Similarly, two separated linear layers map the latent representation of the means μ E and variances σ E of the distribution q:

$$\displaystyle \begin{aligned} & \mu^E = \tilde{\mathbf Z}^E{\mathbf{W}}^{E\mu} + b^{E\mu}, \end{aligned} $$
(5.67)
$$\displaystyle \begin{aligned} &\sigma^E = \tilde{\mathbf Z}^E{\mathbf{W}}^{E\sigma} + b^{E\sigma}, \end{aligned} $$
(5.68)

where W , b , W , and b are learnable parameters. The vertex embedding is the sample from the Gaussian distribution \(\mathbb {N}(\mu ^E,\sigma ^E)\).

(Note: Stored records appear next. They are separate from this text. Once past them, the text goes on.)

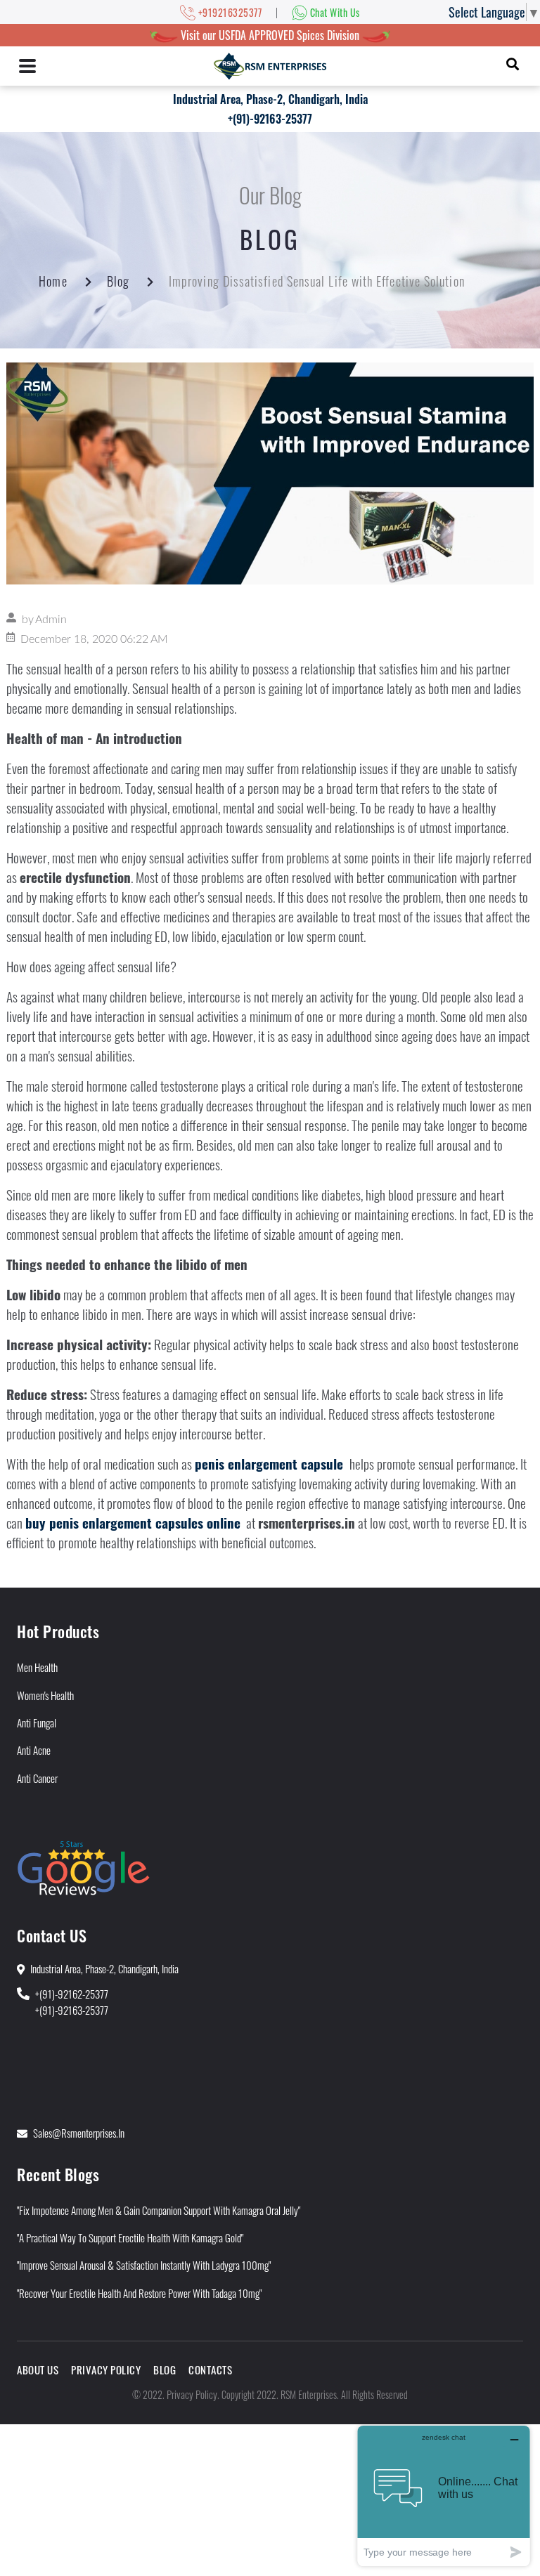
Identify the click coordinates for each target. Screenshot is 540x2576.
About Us (37, 2369)
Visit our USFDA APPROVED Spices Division (270, 35)
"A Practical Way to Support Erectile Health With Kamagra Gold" (130, 2237)
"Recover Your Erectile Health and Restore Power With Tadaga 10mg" (139, 2293)
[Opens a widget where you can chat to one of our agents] (443, 2495)
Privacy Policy (106, 2369)
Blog (118, 281)
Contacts (210, 2369)
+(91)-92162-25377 (71, 1993)
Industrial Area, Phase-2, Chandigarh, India (270, 99)
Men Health (37, 1667)
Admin (51, 619)
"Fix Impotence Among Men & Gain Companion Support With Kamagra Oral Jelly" (158, 2210)
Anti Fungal (36, 1722)
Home (53, 281)
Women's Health (45, 1695)
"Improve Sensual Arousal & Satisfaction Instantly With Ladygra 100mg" (144, 2265)
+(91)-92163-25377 (270, 118)
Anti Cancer (37, 1778)
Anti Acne (34, 1750)
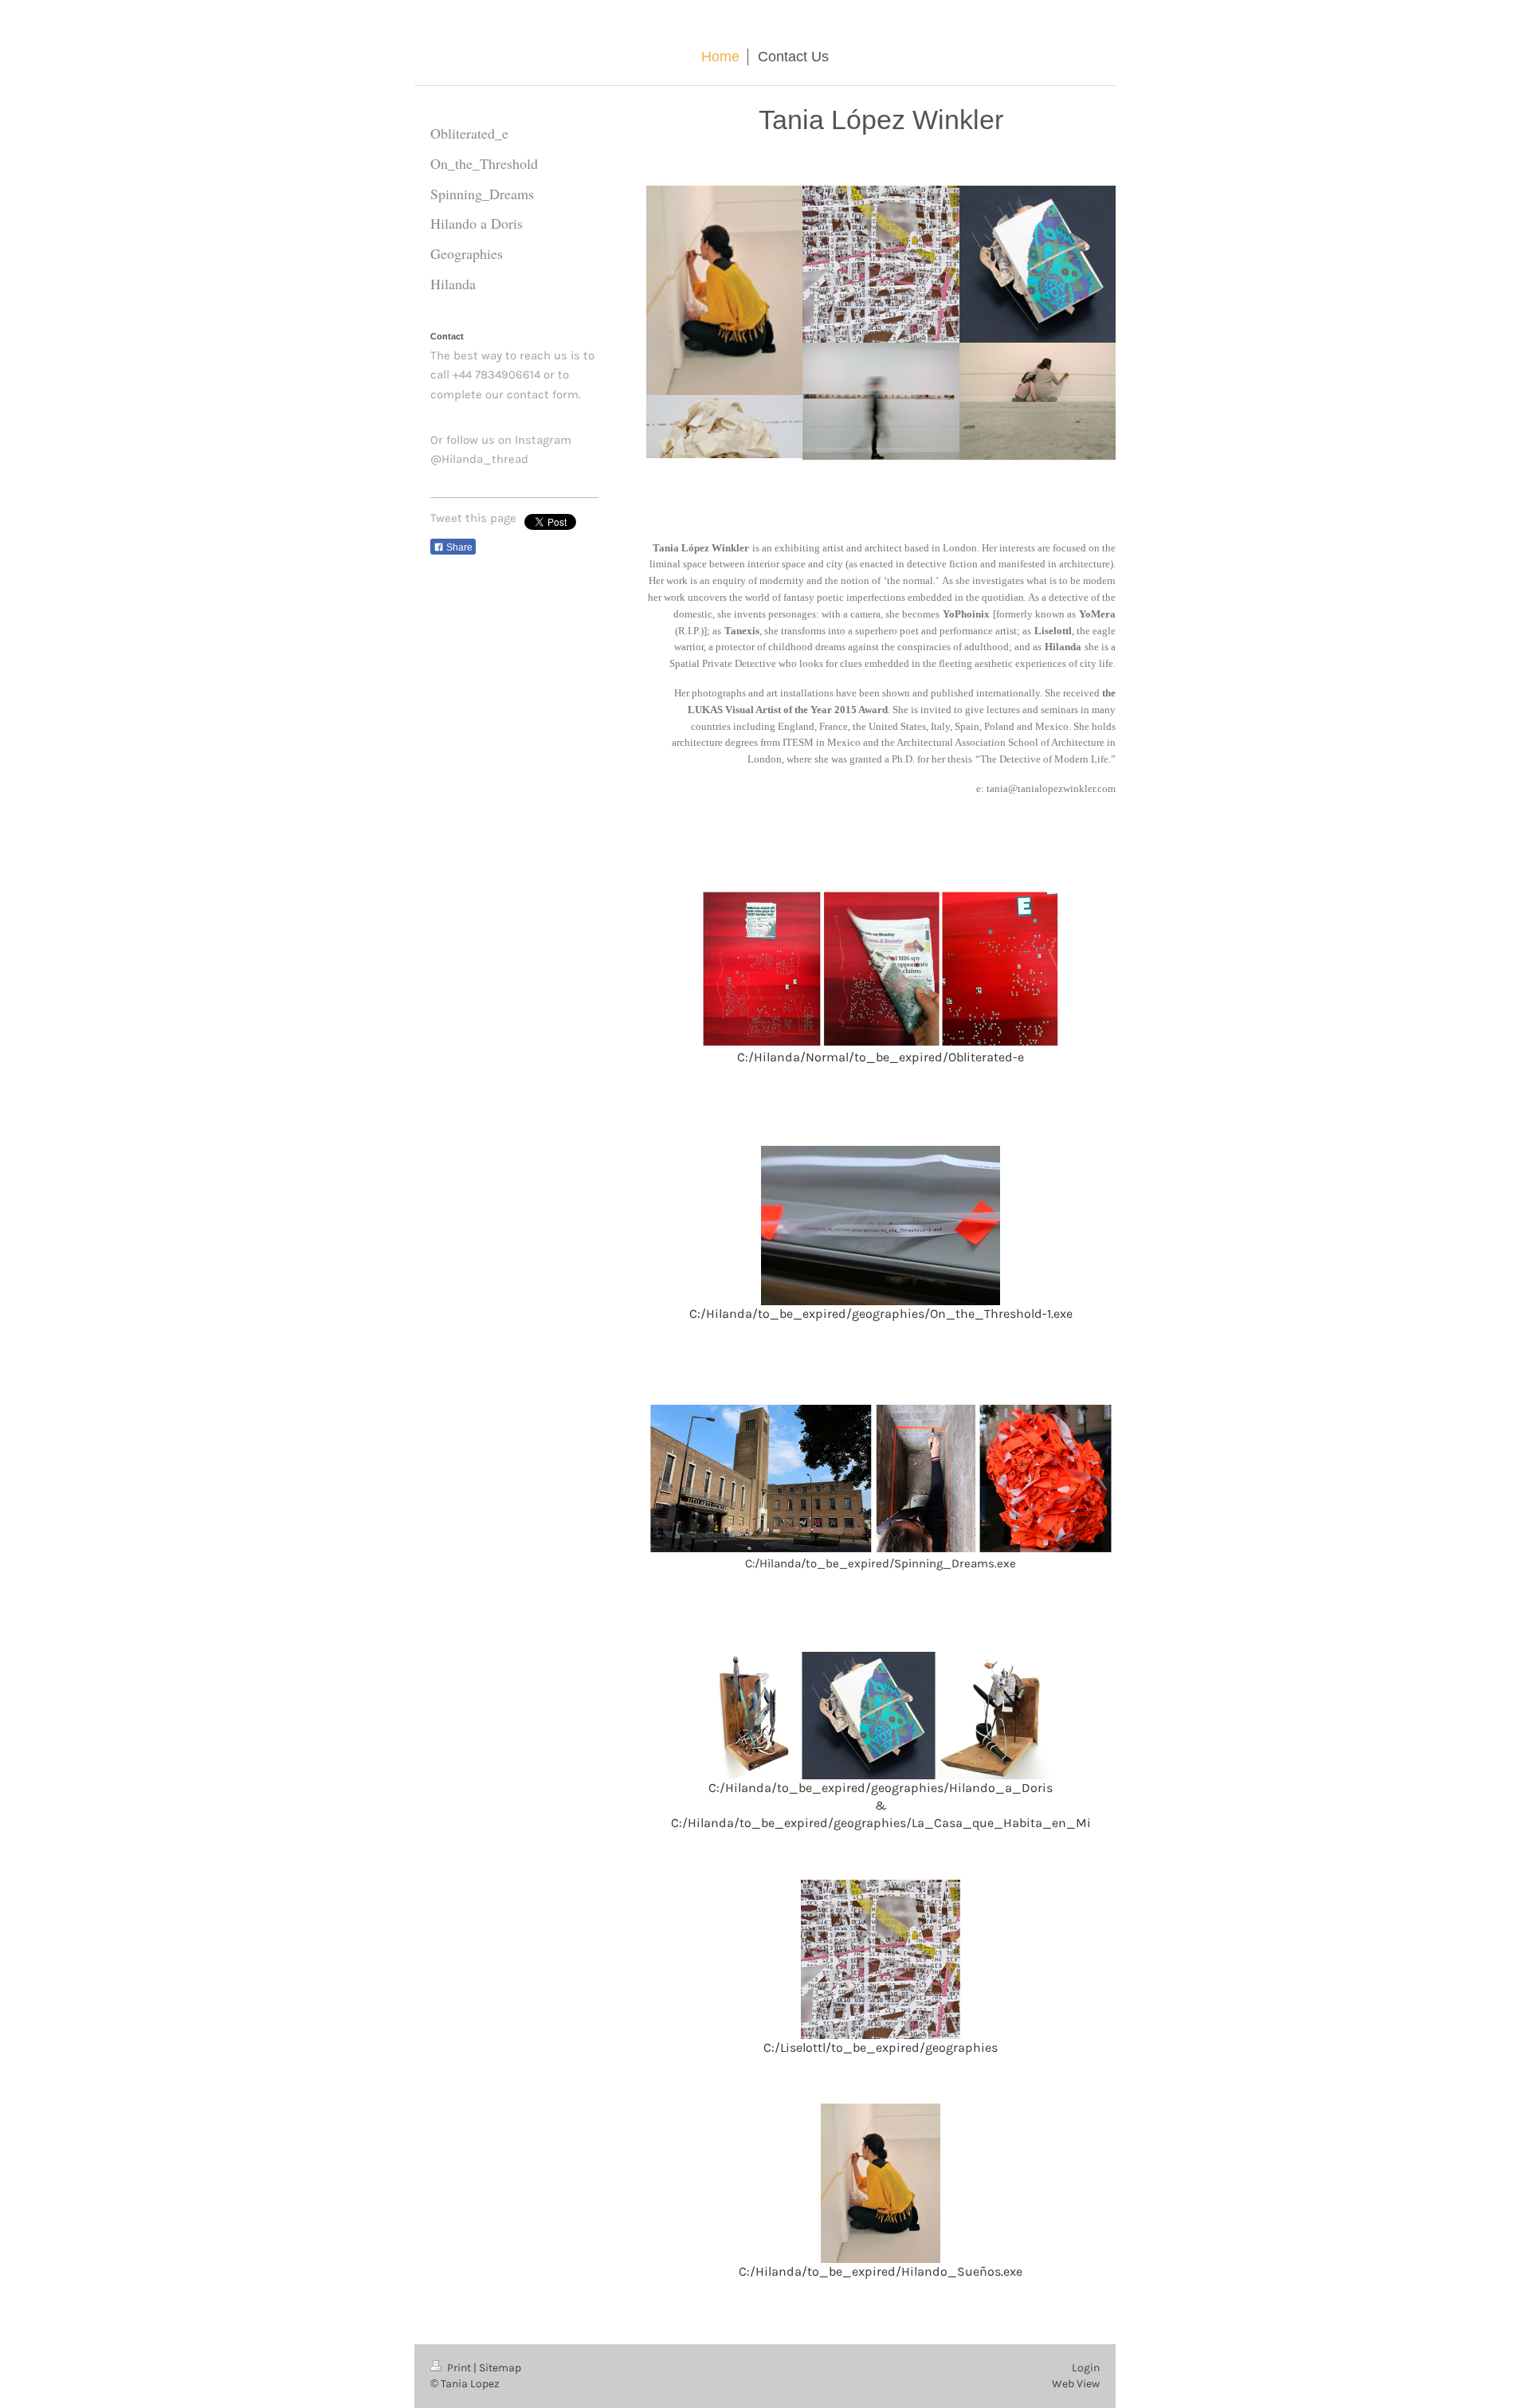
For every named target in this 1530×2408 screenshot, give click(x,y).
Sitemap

The incidence matrix is sampled from a Bernoulli distribution parameterized by \(\mathbb {H}_k\):

$$\displaystyle \begin{aligned} p(\mathbf H_{ij} | {\mathbf{Z}}^V_{k,i}, {\mathbf{Z}}^E_{k,j}; \lambda_k ) = Ber(\mathbb{H}_{ij}), \end{aligned} $$
(5.69)

where \(\mathbb {H}_{ij}\) is the dot product of the vertex embedding and the hyperedge embedding:

$$\displaystyle \begin{aligned} \mathbb{H}_{ij} = Sigmoid (\mathbf Z^V_{k,i}(\mathbf Z^E_j)^\top). \end{aligned} $$
(5.70)

The likelihood of the connection among vertices could be obtained based on the vertex embedding and hyperedge embedding as follows:

$$\displaystyle \begin{aligned} p_{conn}(\mathbf Z^V_i,\mathbf Z^E_j)=|| \mathbf Z^V_i,\mathbf Z^E_j ||{}_2. \end{aligned} $$
(5.71)

In this section, we have introduced the Heterogeneous Hypergraph Variational Auto-encoder method [6] for the task of link prediction on hypergraph, which captures the high-order correlations among the data while preserving the origin low-order topology. Link prediction on hypergraph has shown superior performance in different experiments and can be further used in other applications.

5.6 Summary

In this chapter, we introduce four typical hypergraph computation tasks, including label propagation, data clustering, imbalance learning, and link prediction. Label propagation on hypergraph is to predict the labels for the vertices on a hypergraph, i.e., assigning a label to each unlabeled vertex in the hypergraph, based on the labeled information. Data clustering on hypergraph divides the vertices in a hypergraph into several groups. Imbalanced learning on hypergraph considers the imbalanced data distributions and introduces cost-sensitive hypergraph computation methods. Link prediction on hypergraph discovers missing relations or predicts new coming hyperedges based on the observed hypergraph. We note that these four tasks are typical ways to use hypergraph computation in practice. Other tasks can also be deployed under the hypergraph computation framework, such as data regression, data completion, and data generation. Following these typical hypergraph computation tasks, we can use them in different applications, such as social media analysis and computation vision.